Document excerpt:

The simple and fun way to create (and remember) characters

By Deb Simpson

Ok, we've all heard it before: "A good story starts with interesting characters." And, we know it's true. But, when I was developing the people (peeps) in my new novel, I found it difficult to keep the characteristics and quirks of each one in my memory, as I wrote about the events in their world. I first created a spreadsheet to list the key points about each one, but it grew so large and detailed that it was cumbersome and clumsy to use. Then, I tried using an index card for each one, but kept losing them amidst the other notes, pages, and files. Then my daydreaming mind led me to a new approach.

Character Notes

Name: Gina Blair Residence: Egegik Alaska Career Goal: Graphics design Wants to be own boss
Age: 33; bleach blonde; brown eyes, 5'8" Birthplace: Miami FL Business Name: Visual Voice Smoker, beer drinker, likes to party

Marital Status: single
Daughter: Amy 3 yrs.

Job: Waitress @ Igloo Truck Stop; night shift Mother: Flo; Father: John; live in Miami Has love-hate relationship w/parents
Zodiac sign: Capricorn Education: GED Learned graphics design via online courses Internal dialogue:" I never catch a break"

As I was thinking about one of the characters in my novel, who is a writer, I found myself wondering what her website would be like (since I've recently been working on my own!). I decided to create a mock website for her, (mainly because that seemed more interesting than developing yet another type of character chart!). As I developed the public persona for her website (how she would sell herself and her books on the site; what she would say, etc.), I found my imagination taking over. I became excited to think about her favorite color, her likes and dislikes, and how that would play into her website design. I decided to lay out the web page to capture the public side of her on one side of the page, and the more personal details that I needed, on the other. In doing that, I found that she became more real to me. It became easier to visualize her as a person, to ask questions about her story, her life, and what she might struggle with. Although I limited by mock website development to the Home Page, additional pages could be created to provide more detail.

Problem:
Retype the article on creating characters above in full, keeping every word, line, and mark of punctuation unchanged.

Source data:
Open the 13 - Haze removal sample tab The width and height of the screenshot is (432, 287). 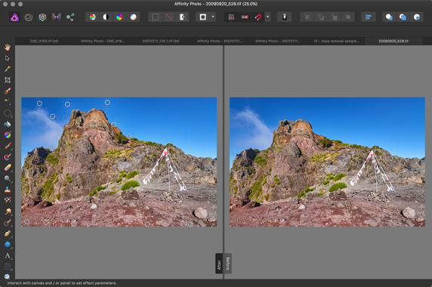[336, 41]
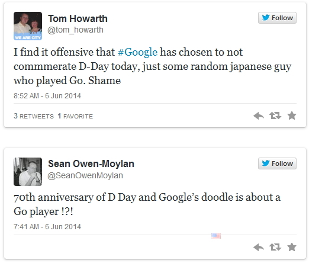Visit the @tom_howarth handle link

(75, 30)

Result:
The simple and fun way to create (and remember) characters

By Deb Simpson

Ok, we've all heard it before: "A good story starts with interesting characters." And, we know it's true. But, when I was developing the people (peeps) in my new novel, I found it difficult to keep the characteristics and quirks of each one in my memory, as I wrote about the events in their world. I first created a spreadsheet to list the key points about each one, but it grew so large and detailed that it was cumbersome and clumsy to use. Then, I tried using an index card for each one, but kept losing them amidst the other notes, pages, and files. Then my daydreaming mind led me to a new approach.

Character Notes

Name: Gina Blair Residence: Egegik Alaska Career Goal: Graphics design Wants to be own boss
Age: 33; bleach blonde; brown eyes, 5'8" Birthplace: Miami FL Business Name: Visual Voice Smoker, beer drinker, likes to party

Marital Status: single
Daughter: Amy 3 yrs.

Job: Waitress @ Igloo Truck Stop; night shift Mother: Flo; Father: John; live in Miami Has love-hate relationship w/parents
Zodiac sign: Capricorn Education: GED Learned graphics design via online courses Internal dialogue:" I never catch a break"

As I was thinking about one of the characters in my novel, who is a writer, I found myself wondering what her website would be like (since I've recently been working on my own!). I decided to create a mock website for her, (mainly because that seemed more interesting than developing yet another type of character chart!). As I developed the public persona for her website (how she would sell herself and her books on the site; what she would say, etc.), I found my imagination taking over. I became excited to think about her favorite color, her likes and dislikes, and how that would play into her website design. I decided to lay out the web page to capture the public side of her on one side of the page, and the more personal details that I needed, on the other. In doing that, I found that she became more real to me. It became easier to visualize her as a person, to ask questions about her story, her life, and what she might struggle with. Although I limited by mock website development to the Home Page, additional pages could be created to provide more detail.